Aussi, Bruxelles pointe un risque de "non-conformité grave" avec les normes de l'Union européennes, qui pourraient l'amener à rejeter ce budget, une situation qui, si elle se produisait, serait inédite dans l'histoire de l'UE et risquerait de  provoquer une grave crise politique entre les instances européennes et la coalition italienne au pouvoir M5S-Ligue. "Nous n'avons jamais eu un tel écart en matière de déficit structurel, entre ce qui était demandé [à l'Italie] et ce qu'elle a prévu, dans un contexte de dette élevée", a expliqué M. Moscovici, lors d'une conférence de presse commune avec Giovanni Tria, le ministre de l'économie et des finances italien jeudi 18 octobre.

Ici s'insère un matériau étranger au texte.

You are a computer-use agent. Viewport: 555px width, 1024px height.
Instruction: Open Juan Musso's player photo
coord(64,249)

Une politique risquée à l'endroit des marchés

Sans compter, donc, une batterie de sanctions infligées par l'UE, Rome pourrait, en cas de non révision de son budget, voir les agences de notations (Standard & Poor's et Moody's) dégrader sa note souveraine. Situation qui empêcherait l'Italie d'emprunter sur les marchés à des taux avantageux alors que le pays est déjà sous la pression des marchés financiers en raison des frictions entre Rome et Bruxelles sur le projet de budget. Ce vendredi 19 octobre, le rendement des emprunts d'Etat italien à 10 ans a grimpé à 3,8%, au plus haut depuis février 2014Le spread, c'est-à-dire l'écart avec le taux allemand, s'est creusé à 337 points, du jamais-vu depuis 2013.

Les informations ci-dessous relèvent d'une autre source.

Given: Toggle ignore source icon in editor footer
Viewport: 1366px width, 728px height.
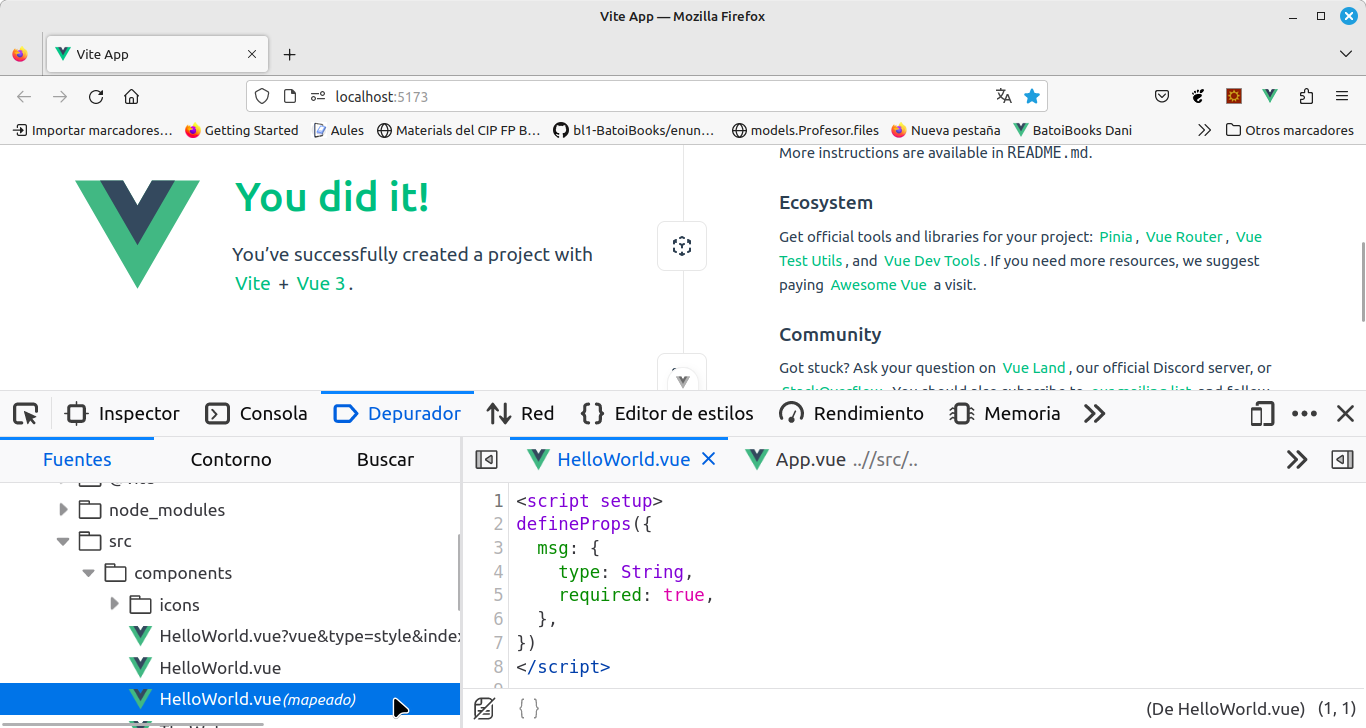Looking at the screenshot, I should (484, 709).
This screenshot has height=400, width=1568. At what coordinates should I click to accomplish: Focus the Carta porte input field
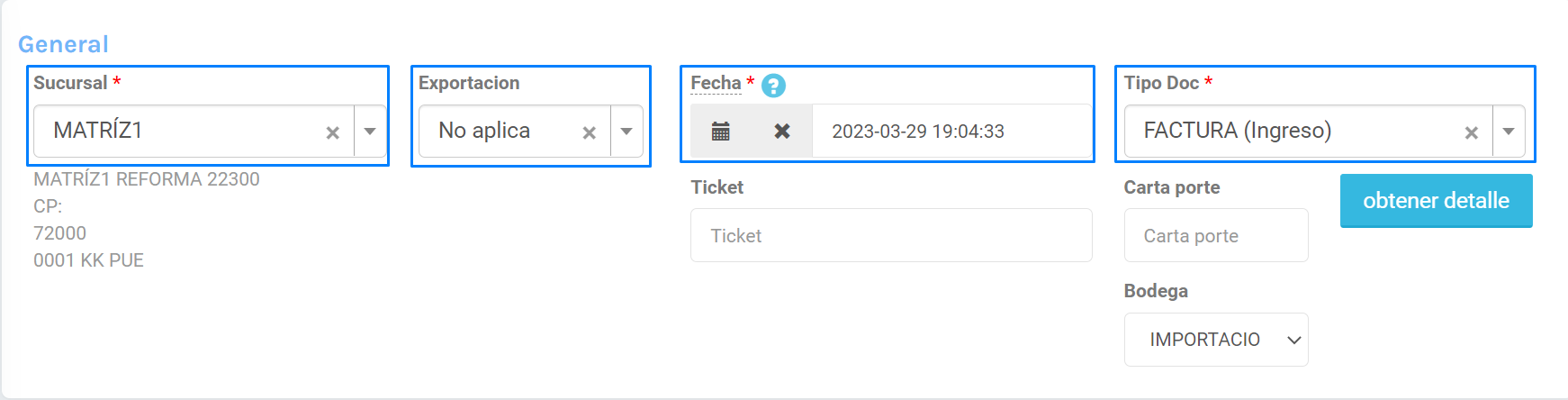(x=1215, y=235)
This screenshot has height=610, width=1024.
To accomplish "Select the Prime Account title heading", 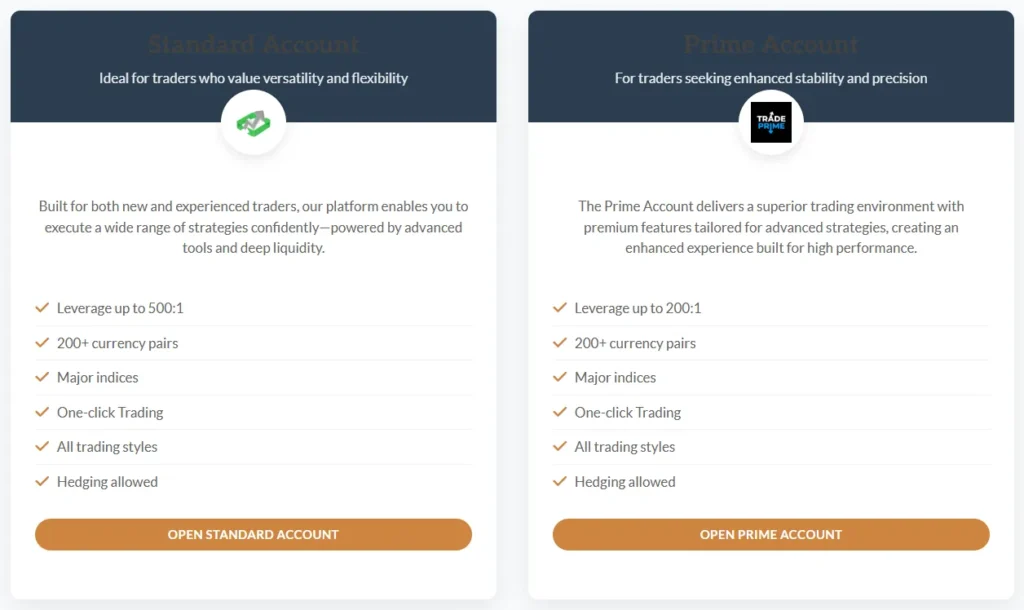I will tap(771, 44).
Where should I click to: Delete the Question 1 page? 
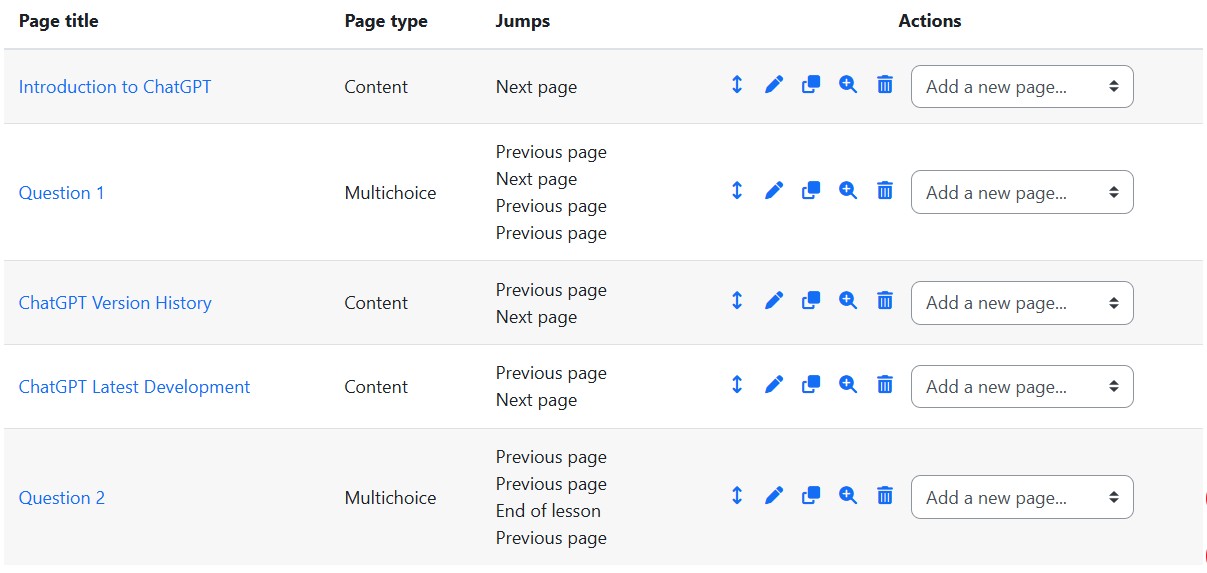click(885, 191)
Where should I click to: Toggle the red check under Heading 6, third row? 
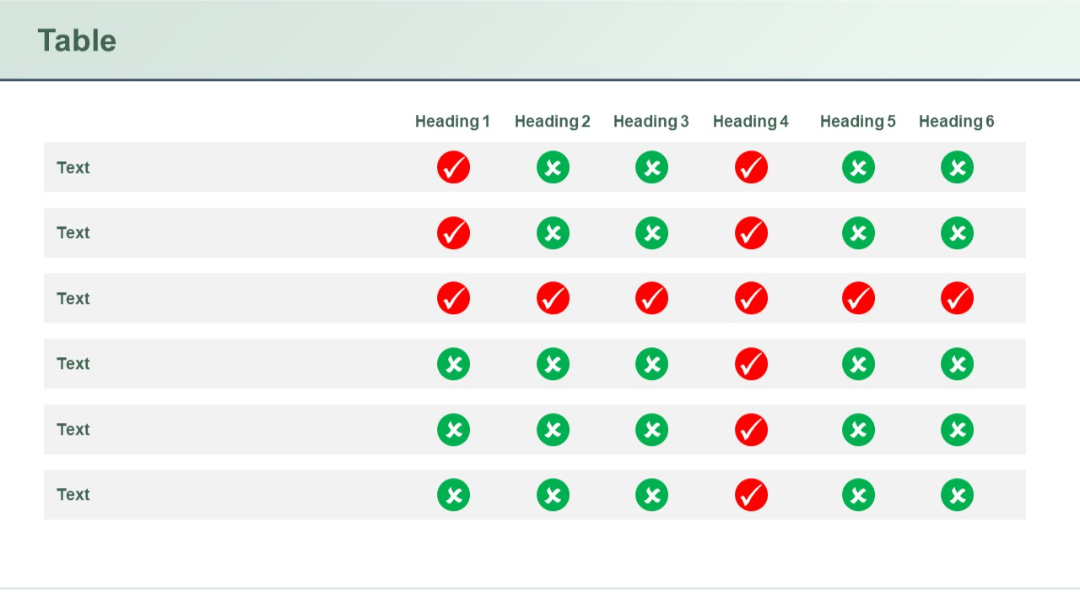957,298
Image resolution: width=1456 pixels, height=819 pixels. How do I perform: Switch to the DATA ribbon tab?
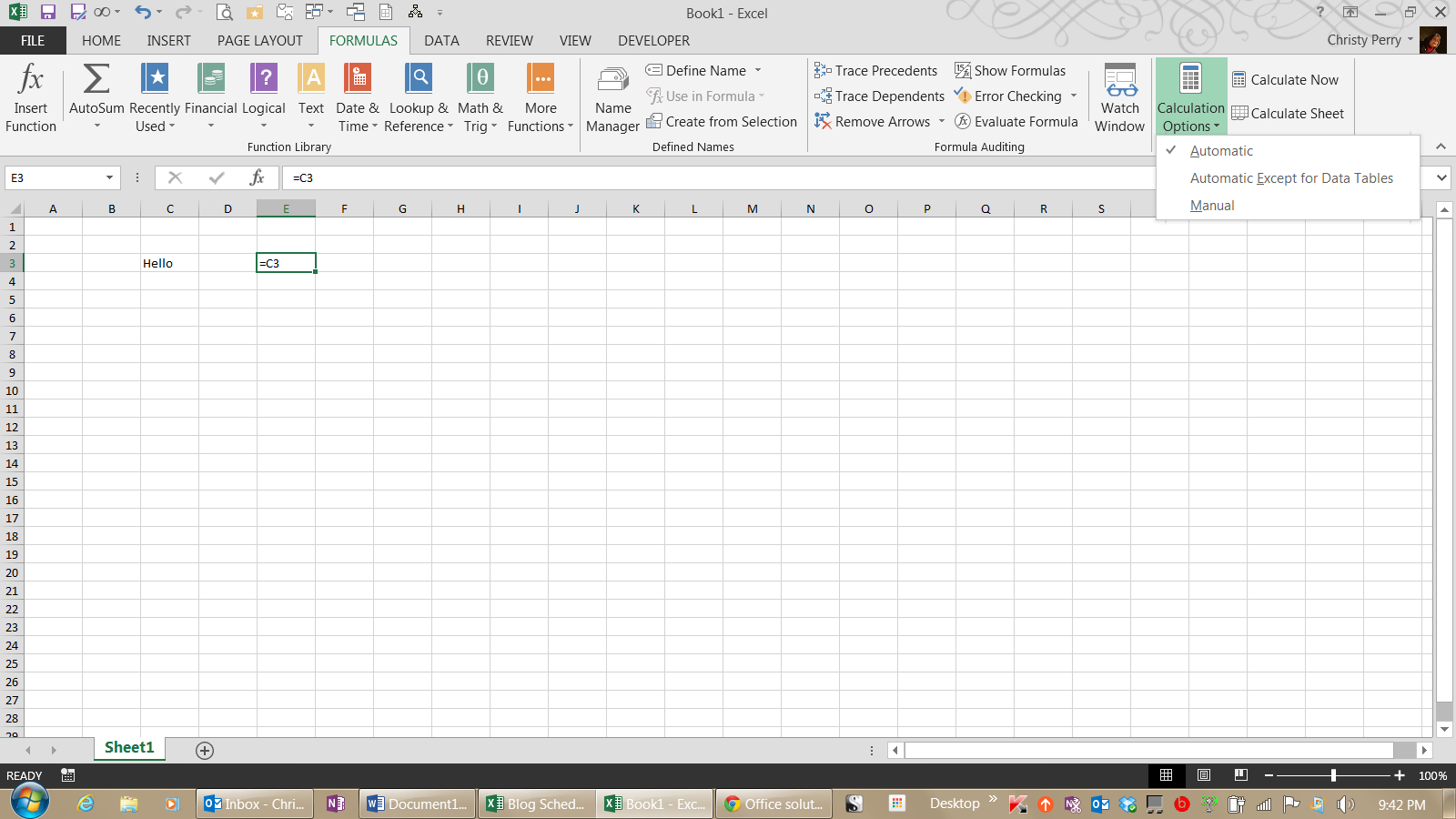(x=441, y=41)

Pour autant, Pierre Moscovici  s'est efforcé, jeudi 18 octobre, d'arrondir les angles avec le ministre italien des Finances Giovanni Tria, expliquant la position de la Commission en ces termes :

"[La Commission n'est pas] l'adversaire de l'Italie. (...) elle est l'arbitre. L'arbitre n'est pas populaire mais fait respecter les règles du jeu. Comment le gouvernement va-t-il financer les dépenses nouvelles, qui va payer la facture ?", s'est-il interrogé.

Le commissaire, qui a appelé à "une discussion très ouverte" avec Rome, a expliqué ne pas avoir "de plan B, mais seulement un plan A : le plan, c'est d'être ensemble, d'avancer ensemble". "Je n'imagine pas l'euro sans l'Italie et l'Italie sans l'euro", a-t-il martelé.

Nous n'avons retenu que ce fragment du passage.